# New member running a SM Heron 16.



## Guest (Aug 19, 2018)

Welcome aboard!


----------



## Florida Strong (Aug 19, 2018)

Thanks man!


----------



## DW2018 (Aug 21, 2018)

Hey, the SM Heron is one of the skiffs I'm thinking about if I decide to buy something new. I'm wondering what kind of production time you're looking at for a new order, i.e., how many weeks/months after order is placed until delivery is expected. Thanks.


----------



## Joe Hughes (Aug 23, 2018)

Florida Strong said:


> Sup guys,
> 
> New to the forum, although I've been reading threads for years, I just never made an account.
> 
> ...


Here in Florida as well, and considering the SM Heron and also SkimmerSkiffs 16'6. Did you consider Skimmer Skiff when deciding on a skiff? Just curious your thoughts comparing the Skimmer Skiff with the SM heron.


----------



## Florida Strong (Aug 19, 2018)

Joe Hughes said:


> Here in Florida as well, and considering the SM Heron and also SkimmerSkiffs 16'6. Did you consider Skimmer Skiff when deciding on a skiff? Just curious your thoughts comparing the Skimmer Skiff with the SM heron.


Hey Joe, 

I love the skimmer skiff 16'6. I actually was about to pull the trigger on the Ankona Cayenne before I jumped over to the Heron. Main reason I went with the Heron is I wanted a boat that was a little more chop capable. I love the sharp entry and spray rails that the Heron has. That's the same reason i overlooked the skimmer. Plus I think they recommend only up to 50hp on the skimmer and I wanted a 60hp motor. 

Brandon


----------



## Florida Strong (Aug 19, 2018)

DW2018 said:


> Hey, the SM Heron is one of the skiffs I'm thinking about if I decide to buy something new. I'm wondering what kind of production time you're looking at for a new order, i.e., how many weeks/months after order is placed until delivery is expected. Thanks.


DW, 

It's most likely going to be about 6 months from the time you put your 300 deposit down. There is a good chance that they will call you early though and ask if you want to start your build. That's what happened with me. It's common for people to put their boats on hold if they aren't ready financially or they jump off the list. But I'd say plan for 6 months. 

Brandon


----------



## FLAGGIE83 (Aug 23, 2018)

Considering the Heron 16 or a used Action Craft 1620 or 1720. Leaning toward the AC for peace of mind crossing open water with chop. AC can still get me in shallow 9-10" obviously not as skinny as a Heron. Have the kayak for the skinny water.


----------



## Florida Strong (Aug 19, 2018)

FLAGGIE83 said:


> Considering the Heron 16 or a used Action Craft 1620 or 1720. Leaning toward the AC for peace of mind crossing open water with chop. AC can still get me in shallow 9-10" obviously not as skinny as a Heron. Have the kayak for the skinny water.

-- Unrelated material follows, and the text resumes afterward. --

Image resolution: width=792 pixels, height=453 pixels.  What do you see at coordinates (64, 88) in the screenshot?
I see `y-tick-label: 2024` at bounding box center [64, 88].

That's a sweet boat man. That's a perfect family skiff.


----------



## Shadowcast (Feb 26, 2008)

We do build a gorgeous skiff! Congrats!


----------



## Florida Strong (Aug 19, 2018)

Shadowcast said:


> We do build a gorgeous skiff! Congrats!


Thanks for all your help Jon!


----------



## Backwater (Dec 14, 2014)

Nice rig Brandon. I have a lot of respect for those Herons. What area are you in?

Ted


----------



## Florida Strong (Aug 19, 2018)

Backwater said:


> Nice rig Brandon. I have a lot of respect for those Herons. What area are you in?
> 
> Ted


Thanks Ted! I'm in Clermont. I'll probably be spending a lot of time in the Hernando beach area but I fished the Lagoon a lot growing up so I'll be out there too. You down in Tampa?


----------



## Backwater (Dec 14, 2014)

I'm on the south side of Tampa Bay. I've bass fished in the Clermont chain. Good fishing there.


----------



## Florida Strong (Aug 19, 2018)

Backwater said:


> I'm on the south side of Tampa Bay. I've bass fished in the Clermont chain. Good fishing there.


Nice man, maybe I'll see you around there. Yeah they are beautiful lakes.


----------